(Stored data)
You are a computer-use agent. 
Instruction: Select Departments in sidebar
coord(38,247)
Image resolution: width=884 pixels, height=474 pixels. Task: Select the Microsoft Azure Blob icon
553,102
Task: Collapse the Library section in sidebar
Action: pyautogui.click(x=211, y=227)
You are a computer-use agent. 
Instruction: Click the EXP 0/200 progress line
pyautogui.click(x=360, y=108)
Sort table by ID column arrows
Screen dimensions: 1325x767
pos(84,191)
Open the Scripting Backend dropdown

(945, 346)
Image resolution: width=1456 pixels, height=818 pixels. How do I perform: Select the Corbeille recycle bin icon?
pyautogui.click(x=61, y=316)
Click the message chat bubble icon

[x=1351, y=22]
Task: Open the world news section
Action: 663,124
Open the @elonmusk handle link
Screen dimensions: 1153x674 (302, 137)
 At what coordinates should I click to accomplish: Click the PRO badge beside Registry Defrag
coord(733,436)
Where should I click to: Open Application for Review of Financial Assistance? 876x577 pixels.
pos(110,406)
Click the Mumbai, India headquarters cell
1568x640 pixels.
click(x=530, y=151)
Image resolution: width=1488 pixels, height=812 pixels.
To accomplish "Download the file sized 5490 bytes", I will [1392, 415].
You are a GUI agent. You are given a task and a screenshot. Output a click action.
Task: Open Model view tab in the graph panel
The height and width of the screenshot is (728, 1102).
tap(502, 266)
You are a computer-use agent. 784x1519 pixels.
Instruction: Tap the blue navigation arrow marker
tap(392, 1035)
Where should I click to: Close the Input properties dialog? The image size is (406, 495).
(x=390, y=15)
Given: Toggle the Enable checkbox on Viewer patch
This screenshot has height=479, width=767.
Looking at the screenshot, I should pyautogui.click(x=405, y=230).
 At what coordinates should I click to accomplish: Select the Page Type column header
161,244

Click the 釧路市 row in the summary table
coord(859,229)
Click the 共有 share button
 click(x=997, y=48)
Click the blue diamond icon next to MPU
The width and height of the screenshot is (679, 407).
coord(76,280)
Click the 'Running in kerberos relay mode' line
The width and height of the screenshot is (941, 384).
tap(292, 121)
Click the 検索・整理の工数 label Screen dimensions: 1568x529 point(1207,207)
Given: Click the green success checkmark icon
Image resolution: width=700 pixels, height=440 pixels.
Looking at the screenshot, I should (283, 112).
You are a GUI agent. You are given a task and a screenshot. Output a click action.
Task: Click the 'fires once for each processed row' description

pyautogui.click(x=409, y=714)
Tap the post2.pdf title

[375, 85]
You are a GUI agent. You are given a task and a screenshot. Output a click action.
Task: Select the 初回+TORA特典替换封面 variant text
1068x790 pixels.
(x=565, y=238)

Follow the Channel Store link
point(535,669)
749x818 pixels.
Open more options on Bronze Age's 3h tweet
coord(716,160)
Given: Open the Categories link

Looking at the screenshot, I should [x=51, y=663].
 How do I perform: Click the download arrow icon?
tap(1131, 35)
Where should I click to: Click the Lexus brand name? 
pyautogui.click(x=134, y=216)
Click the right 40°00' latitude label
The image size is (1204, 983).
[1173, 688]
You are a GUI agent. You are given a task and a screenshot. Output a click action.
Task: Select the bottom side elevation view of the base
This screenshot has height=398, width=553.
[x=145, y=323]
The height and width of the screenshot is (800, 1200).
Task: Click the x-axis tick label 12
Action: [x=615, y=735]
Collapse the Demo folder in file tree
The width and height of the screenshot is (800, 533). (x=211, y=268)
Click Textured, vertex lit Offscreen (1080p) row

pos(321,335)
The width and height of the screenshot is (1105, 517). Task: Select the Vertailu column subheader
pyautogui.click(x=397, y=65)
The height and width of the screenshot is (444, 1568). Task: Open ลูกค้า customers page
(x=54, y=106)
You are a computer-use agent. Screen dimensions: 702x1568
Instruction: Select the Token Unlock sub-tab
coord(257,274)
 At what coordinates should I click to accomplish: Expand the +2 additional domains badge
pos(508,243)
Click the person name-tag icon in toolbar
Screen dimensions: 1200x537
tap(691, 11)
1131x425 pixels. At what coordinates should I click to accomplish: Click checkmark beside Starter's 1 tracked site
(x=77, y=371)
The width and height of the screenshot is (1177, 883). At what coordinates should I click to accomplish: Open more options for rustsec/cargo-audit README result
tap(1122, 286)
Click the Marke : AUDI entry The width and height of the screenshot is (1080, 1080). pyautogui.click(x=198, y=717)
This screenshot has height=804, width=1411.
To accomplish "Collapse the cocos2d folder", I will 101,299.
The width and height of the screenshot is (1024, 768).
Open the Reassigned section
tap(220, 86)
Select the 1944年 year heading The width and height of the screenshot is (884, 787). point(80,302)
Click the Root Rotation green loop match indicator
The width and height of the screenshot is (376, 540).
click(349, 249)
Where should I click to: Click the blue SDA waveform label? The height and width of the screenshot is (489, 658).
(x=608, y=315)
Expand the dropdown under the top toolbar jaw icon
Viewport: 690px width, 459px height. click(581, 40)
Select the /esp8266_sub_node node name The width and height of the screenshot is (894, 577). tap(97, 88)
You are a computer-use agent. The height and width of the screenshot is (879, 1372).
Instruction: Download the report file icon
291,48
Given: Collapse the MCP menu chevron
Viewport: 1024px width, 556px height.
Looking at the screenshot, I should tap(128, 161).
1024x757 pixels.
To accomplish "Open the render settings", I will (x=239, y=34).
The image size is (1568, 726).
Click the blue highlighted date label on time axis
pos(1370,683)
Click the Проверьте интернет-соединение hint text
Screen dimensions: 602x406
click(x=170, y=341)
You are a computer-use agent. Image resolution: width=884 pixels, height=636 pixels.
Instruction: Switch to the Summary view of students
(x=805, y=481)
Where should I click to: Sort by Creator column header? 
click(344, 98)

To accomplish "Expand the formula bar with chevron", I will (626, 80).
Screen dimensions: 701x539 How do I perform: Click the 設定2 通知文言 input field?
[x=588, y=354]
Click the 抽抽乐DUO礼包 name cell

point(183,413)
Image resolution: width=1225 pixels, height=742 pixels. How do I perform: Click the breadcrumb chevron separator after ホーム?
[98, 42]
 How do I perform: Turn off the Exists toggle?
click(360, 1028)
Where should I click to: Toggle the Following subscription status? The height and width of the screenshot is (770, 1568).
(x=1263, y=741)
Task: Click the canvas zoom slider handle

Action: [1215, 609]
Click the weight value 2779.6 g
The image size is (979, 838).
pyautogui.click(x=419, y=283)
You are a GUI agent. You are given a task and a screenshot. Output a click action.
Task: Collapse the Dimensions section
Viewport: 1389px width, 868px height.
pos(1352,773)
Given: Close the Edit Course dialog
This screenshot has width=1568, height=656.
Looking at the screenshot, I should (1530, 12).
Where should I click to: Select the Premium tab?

TASK ITEM:
Reproduce the records above with every character intact.

SOLUTION TO THE PROBLEM:
You are a computer-use agent. 
Instruction: Select Departments in sidebar
coord(38,247)
Image resolution: width=884 pixels, height=474 pixels. Task: Select the Microsoft Azure Blob icon
553,102
Task: Collapse the Library section in sidebar
Action: pyautogui.click(x=211, y=227)
You are a computer-use agent. 
Instruction: Click the EXP 0/200 progress line
pyautogui.click(x=360, y=108)
Sort table by ID column arrows
Screen dimensions: 1325x767
pos(84,191)
Open the Scripting Backend dropdown

(945, 346)
Image resolution: width=1456 pixels, height=818 pixels. How do I perform: Select the Corbeille recycle bin icon?
pyautogui.click(x=61, y=316)
Click the message chat bubble icon

[x=1351, y=22]
Task: Open the world news section
Action: 663,124
Open the @elonmusk handle link
Screen dimensions: 1153x674 (302, 137)
 At what coordinates should I click to accomplish: Click the PRO badge beside Registry Defrag
coord(733,436)
Where should I click to: Open Application for Review of Financial Assistance? 876x577 pixels.
pos(110,406)
Click the Mumbai, India headquarters cell
1568x640 pixels.
click(x=530, y=151)
Image resolution: width=1488 pixels, height=812 pixels.
To accomplish "Download the file sized 5490 bytes", I will [1392, 415].
You are a GUI agent. You are given a task and a screenshot. Output a click action.
Task: Open Model view tab in the graph panel
The height and width of the screenshot is (728, 1102).
tap(502, 266)
You are a computer-use agent. 784x1519 pixels.
Instruction: Tap the blue navigation arrow marker
tap(392, 1035)
Where should I click to: Close the Input properties dialog? The image size is (406, 495).
(x=390, y=15)
Given: Toggle the Enable checkbox on Viewer patch
This screenshot has height=479, width=767.
Looking at the screenshot, I should pyautogui.click(x=405, y=230).
 At what coordinates should I click to accomplish: Select the Page Type column header
161,244

Click the 釧路市 row in the summary table
coord(859,229)
Click the 共有 share button
 click(x=997, y=48)
Click the blue diamond icon next to MPU
The width and height of the screenshot is (679, 407).
coord(76,280)
Click the 'Running in kerberos relay mode' line
The width and height of the screenshot is (941, 384).
tap(292, 121)
Click the 検索・整理の工数 label Screen dimensions: 1568x529 point(1207,207)
Given: Click the green success checkmark icon
Image resolution: width=700 pixels, height=440 pixels.
Looking at the screenshot, I should (283, 112).
You are a GUI agent. You are given a task and a screenshot. Output a click action.
Task: Click the 'fires once for each processed row' description

pyautogui.click(x=409, y=714)
Tap the post2.pdf title

[375, 85]
You are a GUI agent. You are given a task and a screenshot. Output a click action.
Task: Select the 初回+TORA特典替换封面 variant text
1068x790 pixels.
(x=565, y=238)

Follow the Channel Store link
point(535,669)
749x818 pixels.
Open more options on Bronze Age's 3h tweet
coord(716,160)
Given: Open the Categories link

Looking at the screenshot, I should [x=51, y=663].
 How do I perform: Click the download arrow icon?
tap(1131, 35)
Where should I click to: Click the Lexus brand name? 
pyautogui.click(x=134, y=216)
Click the right 40°00' latitude label
The image size is (1204, 983).
[1173, 688]
You are a GUI agent. You are given a task and a screenshot. Output a click action.
Task: Select the bottom side elevation view of the base
This screenshot has height=398, width=553.
[x=145, y=323]
The height and width of the screenshot is (800, 1200).
Task: Click the x-axis tick label 12
Action: [x=615, y=735]
Collapse the Demo folder in file tree
The width and height of the screenshot is (800, 533). (x=211, y=268)
Click Textured, vertex lit Offscreen (1080p) row

pos(321,335)
The width and height of the screenshot is (1105, 517). Task: Select the Vertailu column subheader
pyautogui.click(x=397, y=65)
The height and width of the screenshot is (444, 1568). Task: Open ลูกค้า customers page
(x=54, y=106)
You are a computer-use agent. Screen dimensions: 702x1568
Instruction: Select the Token Unlock sub-tab
coord(257,274)
 At what coordinates should I click to accomplish: Expand the +2 additional domains badge
pos(508,243)
Click the person name-tag icon in toolbar
Screen dimensions: 1200x537
tap(691, 11)
1131x425 pixels. At what coordinates should I click to accomplish: Click checkmark beside Starter's 1 tracked site
(x=77, y=371)
The width and height of the screenshot is (1177, 883). At what coordinates should I click to accomplish: Open more options for rustsec/cargo-audit README result
tap(1122, 286)
Click the Marke : AUDI entry The width and height of the screenshot is (1080, 1080). pyautogui.click(x=198, y=717)
This screenshot has height=804, width=1411.
To accomplish "Collapse the cocos2d folder", I will 101,299.
The width and height of the screenshot is (1024, 768).
Open the Reassigned section
tap(220, 86)
Select the 1944年 year heading The width and height of the screenshot is (884, 787). point(80,302)
Click the Root Rotation green loop match indicator
The width and height of the screenshot is (376, 540).
click(349, 249)
Where should I click to: Click the blue SDA waveform label? The height and width of the screenshot is (489, 658).
(x=608, y=315)
Expand the dropdown under the top toolbar jaw icon
Viewport: 690px width, 459px height. click(581, 40)
Select the /esp8266_sub_node node name The width and height of the screenshot is (894, 577). tap(97, 88)
You are a computer-use agent. The height and width of the screenshot is (879, 1372).
Instruction: Download the report file icon
291,48
Given: Collapse the MCP menu chevron
Viewport: 1024px width, 556px height.
Looking at the screenshot, I should tap(128, 161).
1024x757 pixels.
To accomplish "Open the render settings", I will (x=239, y=34).
The image size is (1568, 726).
Click the blue highlighted date label on time axis
pos(1370,683)
Click the Проверьте интернет-соединение hint text
Screen dimensions: 602x406
click(x=170, y=341)
You are a computer-use agent. Image resolution: width=884 pixels, height=636 pixels.
Instruction: Switch to the Summary view of students
(x=805, y=481)
Where should I click to: Sort by Creator column header? 
click(344, 98)

To accomplish "Expand the formula bar with chevron", I will (626, 80).
Screen dimensions: 701x539 How do I perform: Click the 設定2 通知文言 input field?
[x=588, y=354]
Click the 抽抽乐DUO礼包 name cell

point(183,413)
Image resolution: width=1225 pixels, height=742 pixels. How do I perform: Click the breadcrumb chevron separator after ホーム?
[98, 42]
 How do I perform: Turn off the Exists toggle?
click(360, 1028)
Where should I click to: Toggle the Following subscription status? The height and width of the screenshot is (770, 1568).
(x=1263, y=741)
Task: Click the canvas zoom slider handle

Action: [1215, 609]
Click the weight value 2779.6 g
The image size is (979, 838).
pyautogui.click(x=419, y=283)
You are a GUI agent. You are given a task and a screenshot. Output a click action.
Task: Collapse the Dimensions section
Viewport: 1389px width, 868px height.
pos(1352,773)
Given: Close the Edit Course dialog
This screenshot has width=1568, height=656.
Looking at the screenshot, I should (1530, 12).
Where should I click to: Select the Premium tab?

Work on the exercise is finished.